Data for locating words and elements:
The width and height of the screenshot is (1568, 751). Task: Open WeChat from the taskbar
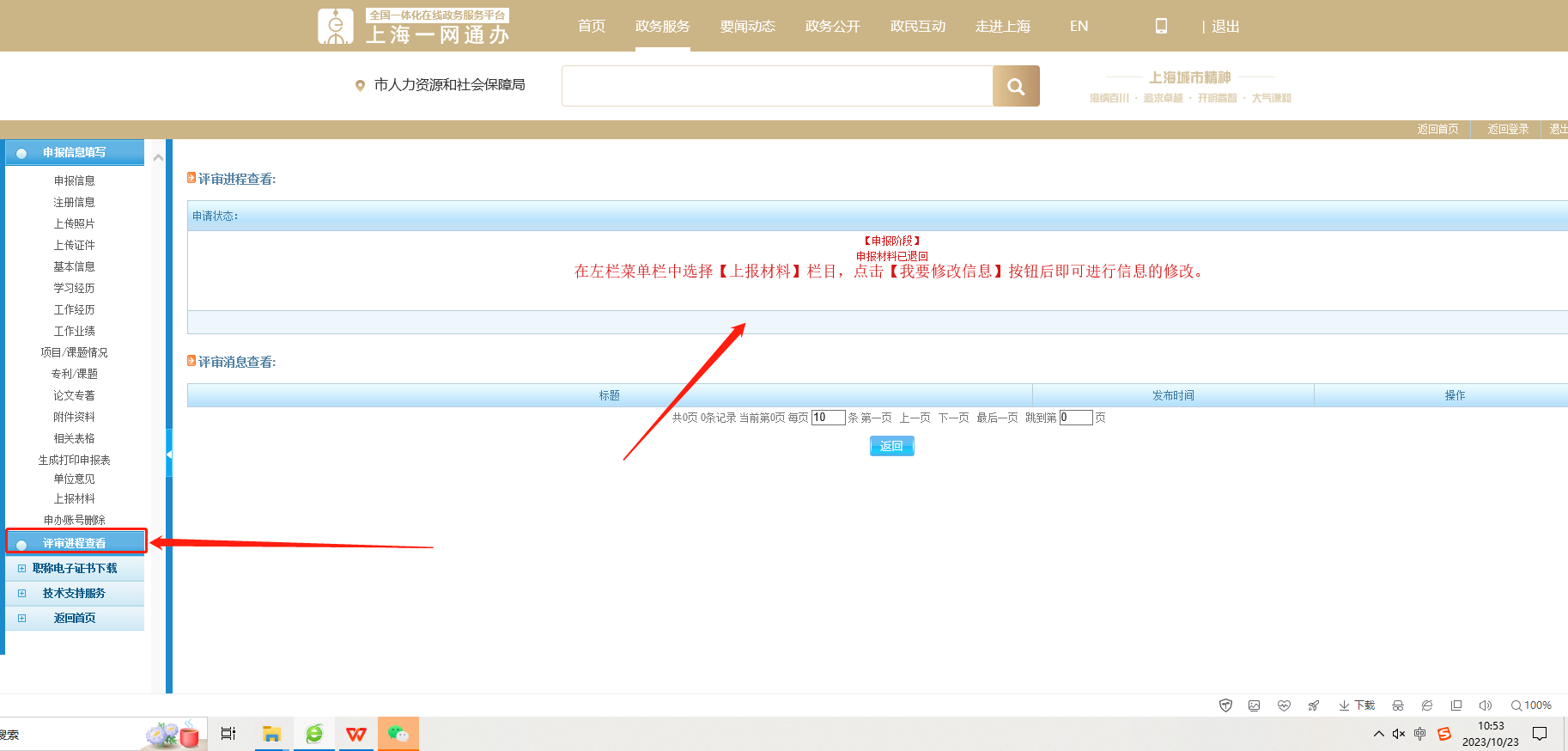(398, 734)
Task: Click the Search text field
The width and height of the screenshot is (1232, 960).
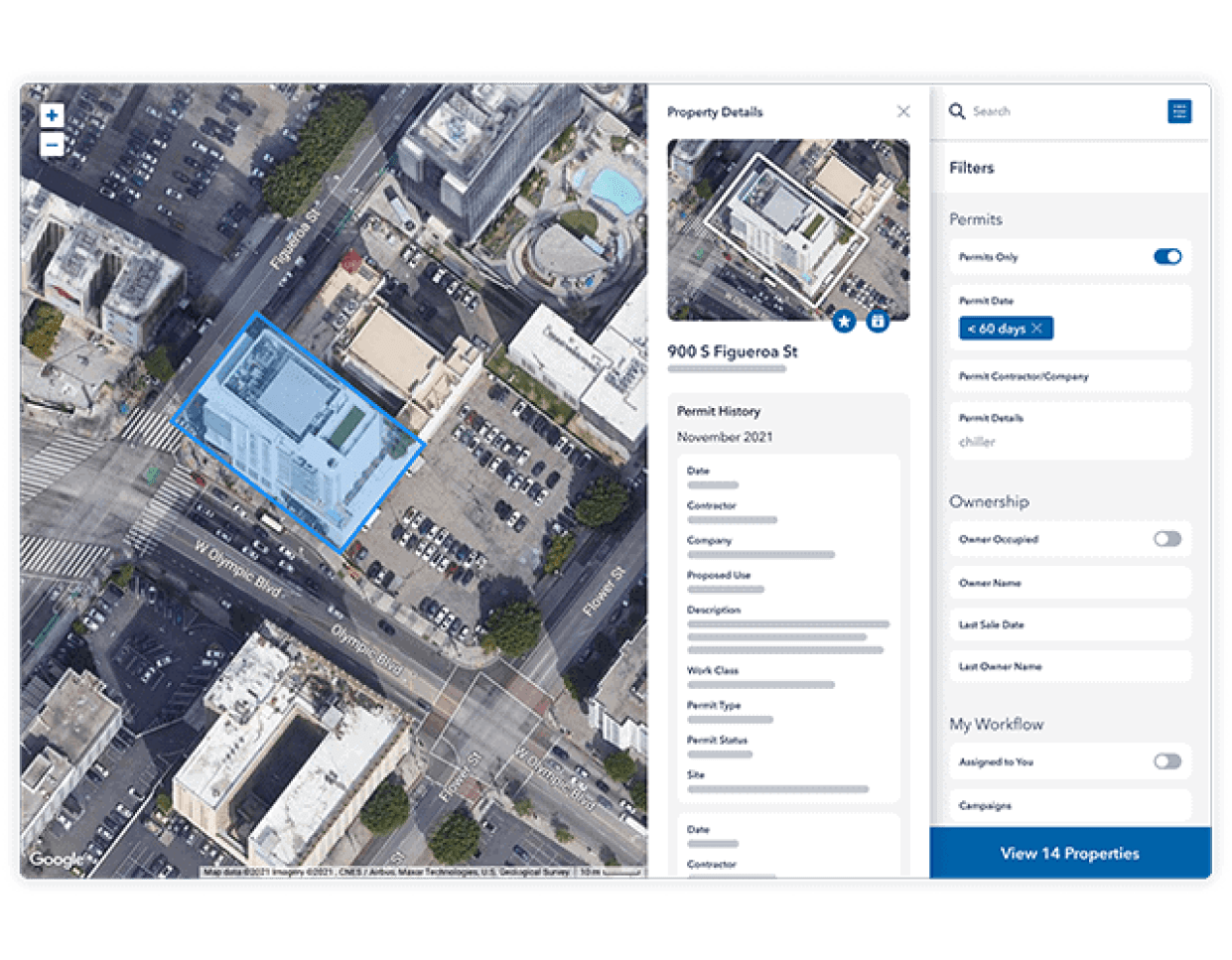Action: coord(1052,111)
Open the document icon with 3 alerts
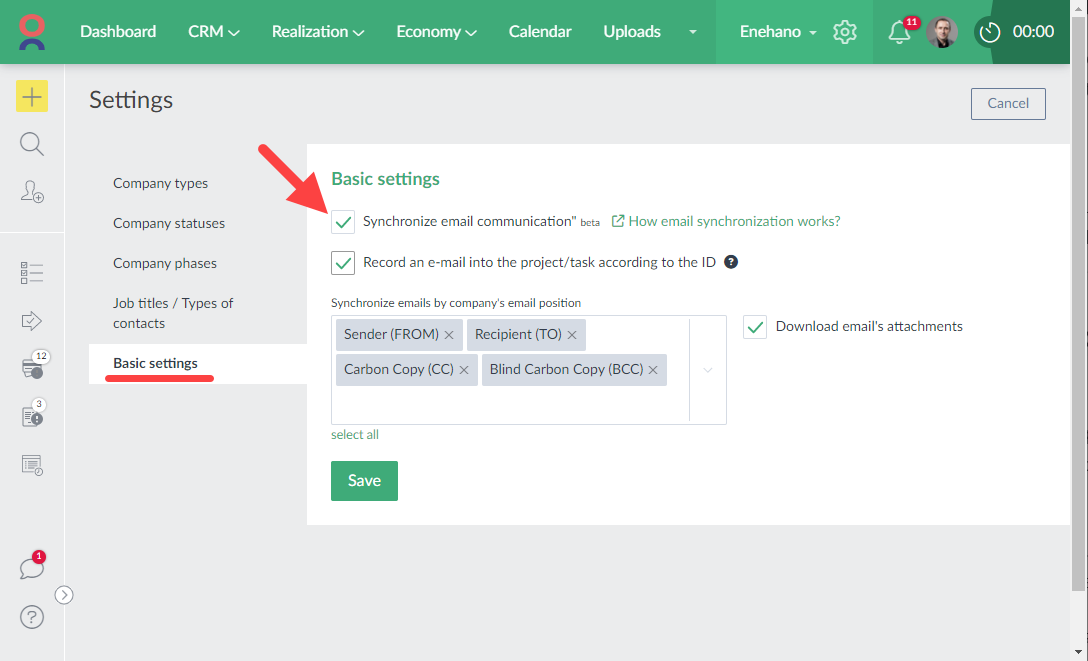Image resolution: width=1088 pixels, height=661 pixels. click(x=31, y=417)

• Task description
Write out the lines above again with "screenshot" swapped for "screen capture" and nothing else changed. Omit the pictures.

• Solution for this problem
The width and height of the screen capture is (1568, 751). Task: Open WeChat from the taskbar
(398, 734)
Task: Click the Search text field
The width and height of the screen capture is (1232, 960).
Action: coord(1052,111)
Open the document icon with 3 alerts
Image resolution: width=1088 pixels, height=661 pixels. click(x=31, y=417)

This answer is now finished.